Late Friday night, we witnessed about 100 white nationalists–euphemistically calling themselves the “Alt-right”–marching with Tiki torches in hand. By Sunday, one young woman who went to counter-protest would be dead. She would be run over in an ISIS like car attack by one of these white nationalists.
Clean cut with polo shirts and khaki pants, these young white men were chanting Nazi slogans “Seig Heil” and “blood and soil.” Just how they looked surprised many people at home watching TV. We are used to seeing racist individuals as society’s rejects often wearing some identifiable costume. The Neo-Nazis with their skinheads, army combat boots and bodies covered with tattoos. The KKK with their signature white hoods. But these young men marched on to spew hate looking like the average college white male.
Unlike Neo-Nazis who go buy their outfits at an Army surplus store, these white nationalist looked as if they bought their outfits from the Gap.
On Saturday, the white nationalists were joined by the KKK and assault rifle carrying militia men. Even David Duke made an appearance boasting, “We are determined to take our country back” “We are going to fulfill the promises of Donald Trump.” Behind Mr. Duke, the white nationalists, wearing white polo shirts, were cheering him on. By the end of the day, the worse would happen as many would be injured and that young woman would die.
So what happened to masks and costumes of the bogey man racists that lived on the fringe? Why is it now replaced with people wearing polos and khakis? Well, it’s because racism was never really a fringe movement. Yes, it used to be that those on the fringe were the most highly vocal about it.
But here is the thing, racism and xenophobia have always been part of the main stream. Racism and xenophobia are as American as apple pie.
I know first hand from personal experience. The images of these clean cut men with polo and khakis were not really surprising to me.
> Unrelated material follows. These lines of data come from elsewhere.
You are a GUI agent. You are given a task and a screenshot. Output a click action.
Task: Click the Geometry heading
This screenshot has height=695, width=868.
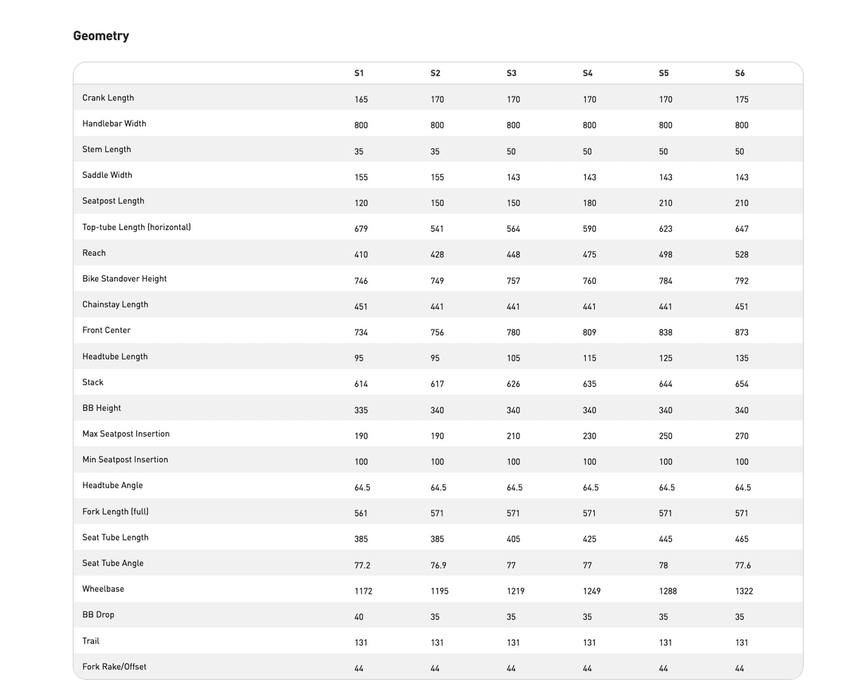coord(101,36)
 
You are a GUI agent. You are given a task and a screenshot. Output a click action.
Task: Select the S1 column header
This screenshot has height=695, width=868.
coord(359,73)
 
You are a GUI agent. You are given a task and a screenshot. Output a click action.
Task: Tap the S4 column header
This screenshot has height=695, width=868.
coord(587,73)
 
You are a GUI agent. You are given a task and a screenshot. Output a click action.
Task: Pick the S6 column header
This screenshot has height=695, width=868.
coord(739,73)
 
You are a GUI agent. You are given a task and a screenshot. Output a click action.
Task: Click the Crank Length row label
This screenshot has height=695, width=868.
coord(108,98)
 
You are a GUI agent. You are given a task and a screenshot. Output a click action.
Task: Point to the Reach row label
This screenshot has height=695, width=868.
coord(94,253)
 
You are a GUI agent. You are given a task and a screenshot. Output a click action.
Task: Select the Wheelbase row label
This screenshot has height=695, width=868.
coord(103,589)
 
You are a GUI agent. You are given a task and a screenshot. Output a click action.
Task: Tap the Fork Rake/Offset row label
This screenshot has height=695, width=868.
coord(114,667)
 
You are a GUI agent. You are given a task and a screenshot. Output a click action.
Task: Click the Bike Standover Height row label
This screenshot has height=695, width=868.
coord(124,279)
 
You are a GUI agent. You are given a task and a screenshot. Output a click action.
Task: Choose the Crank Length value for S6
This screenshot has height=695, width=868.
coord(742,100)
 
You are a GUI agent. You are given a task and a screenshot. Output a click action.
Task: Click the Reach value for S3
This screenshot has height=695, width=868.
coord(513,255)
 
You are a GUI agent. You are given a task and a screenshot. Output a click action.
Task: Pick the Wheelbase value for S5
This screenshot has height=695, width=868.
coord(667,592)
They looked exactly like the same people who called me racial slurs like “sand nigger” while I was growing up in the midwest.
I remember as a freshman in high school, one day walking down my neighborhood street to go to a friend’s house. A truck with older boys dressed like normal high school kids pulled up next to me as I was walking on the sidewalk. “Hey, are you that Zand kid that goes to Millard North?” one of the boys in the back of the truck said. “Yeah,” I responded. “Why don’t you go back to your fucking country towelhead!” he shouted at me. His friend threw his cup of soda towards me, I ducked, and the drink splattered behind me. As they laughed, the driver of the truck sped off with tires screeching. Shrugging it off, I continued to walk to my friend’s house.
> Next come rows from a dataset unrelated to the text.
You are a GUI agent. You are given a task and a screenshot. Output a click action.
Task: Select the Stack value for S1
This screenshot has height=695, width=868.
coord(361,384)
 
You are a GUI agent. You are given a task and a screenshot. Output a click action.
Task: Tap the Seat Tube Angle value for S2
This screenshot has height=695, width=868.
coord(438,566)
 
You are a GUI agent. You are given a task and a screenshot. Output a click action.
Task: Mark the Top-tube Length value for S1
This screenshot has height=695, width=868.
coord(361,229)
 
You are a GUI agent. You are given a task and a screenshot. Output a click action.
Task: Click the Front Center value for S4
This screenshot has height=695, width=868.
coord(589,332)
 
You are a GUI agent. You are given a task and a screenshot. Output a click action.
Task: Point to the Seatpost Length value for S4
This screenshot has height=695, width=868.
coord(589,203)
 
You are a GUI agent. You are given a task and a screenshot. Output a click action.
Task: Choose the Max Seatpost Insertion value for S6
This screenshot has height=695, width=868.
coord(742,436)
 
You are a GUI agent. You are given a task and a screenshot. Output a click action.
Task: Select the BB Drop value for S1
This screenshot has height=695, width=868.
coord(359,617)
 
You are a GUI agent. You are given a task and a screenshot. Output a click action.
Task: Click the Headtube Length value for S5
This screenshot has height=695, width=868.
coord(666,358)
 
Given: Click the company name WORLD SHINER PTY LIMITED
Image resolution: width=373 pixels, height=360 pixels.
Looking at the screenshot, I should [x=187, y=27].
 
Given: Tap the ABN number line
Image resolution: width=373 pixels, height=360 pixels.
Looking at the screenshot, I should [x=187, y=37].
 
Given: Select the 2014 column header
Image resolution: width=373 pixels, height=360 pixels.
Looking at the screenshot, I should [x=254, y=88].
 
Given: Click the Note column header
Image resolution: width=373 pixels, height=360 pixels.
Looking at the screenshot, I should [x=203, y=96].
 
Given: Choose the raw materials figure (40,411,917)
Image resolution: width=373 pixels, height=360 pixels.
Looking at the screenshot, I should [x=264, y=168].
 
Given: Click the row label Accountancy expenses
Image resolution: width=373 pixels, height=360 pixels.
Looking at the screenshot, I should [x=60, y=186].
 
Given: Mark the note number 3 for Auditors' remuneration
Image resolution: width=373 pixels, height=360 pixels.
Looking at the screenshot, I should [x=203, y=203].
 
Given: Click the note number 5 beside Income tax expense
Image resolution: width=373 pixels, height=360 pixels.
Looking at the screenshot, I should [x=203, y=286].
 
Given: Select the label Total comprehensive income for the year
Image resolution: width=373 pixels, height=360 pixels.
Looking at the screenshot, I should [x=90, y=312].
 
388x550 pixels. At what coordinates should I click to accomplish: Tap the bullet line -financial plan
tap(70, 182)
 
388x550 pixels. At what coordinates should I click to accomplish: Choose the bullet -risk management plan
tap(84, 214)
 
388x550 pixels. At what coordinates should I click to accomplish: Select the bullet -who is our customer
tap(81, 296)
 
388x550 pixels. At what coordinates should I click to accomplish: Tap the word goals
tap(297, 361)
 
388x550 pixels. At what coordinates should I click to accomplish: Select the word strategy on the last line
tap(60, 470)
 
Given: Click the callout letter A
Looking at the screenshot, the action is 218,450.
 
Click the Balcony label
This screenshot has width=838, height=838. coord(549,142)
This wasn’t just one isolated event either. There were many incidents that some sort of racial slur had been used against me or someone in my family. Now in my late 30’s, I haven’t had this happen overtly since college. But I was not so naive to think that racism or the xenophobia had stopped. It is likely now more covert as many of my peers are older with families themselves. Saying racial slurs as teenagers or young adults is now far more consequential. I am under the assumption that racism or xenophobia still occurs locally either in its overt or covert practice. It is, unfortunately, a part of life.
I also now live a very different life in a very different place–a highly ethnically diverse city. And please don’t get me wrong, where I grew up, I had many friends who were some of the nicest, accepting and open minded people I know. But I would not hesitate to tell you that growing up where I did, being a kid who is just a little different and has a name that is different– you are bound to experience some type of bigotry.
I guess now I should end off painting a rosy picture or give some words of hope that racism and xenophobia will soon end. Sorry, it will not. Racism will never go away, neither will xenophobia.
So how did I deal with these people who thought they were superior to me just because they had a one syllable English name or had families of European descent? I didn’t. I dealt with my self.
I focused on making my self both a better and smarter person. I focused a lot of my studying and knowledge gathering on becoming a well-rounded person so that one day I could be of some value to society. I read not only about the sciences, but also about politics, philosophy, economics, and psychology.
Racism and xenophobia have its roots in the majority that feels disenfranchised. So while they go out to march that their plight is the fault of minorities and immigrants–a tired old scapegoat that has been tried and failed– continue to keep learning and keep focused on making life for you and those around you better. In the end, those who take responsibility for their own actions, its outcomes and look to improve it will be the people more likely to provide our highest values in society. And this is a major antidote against racists and xenophobes.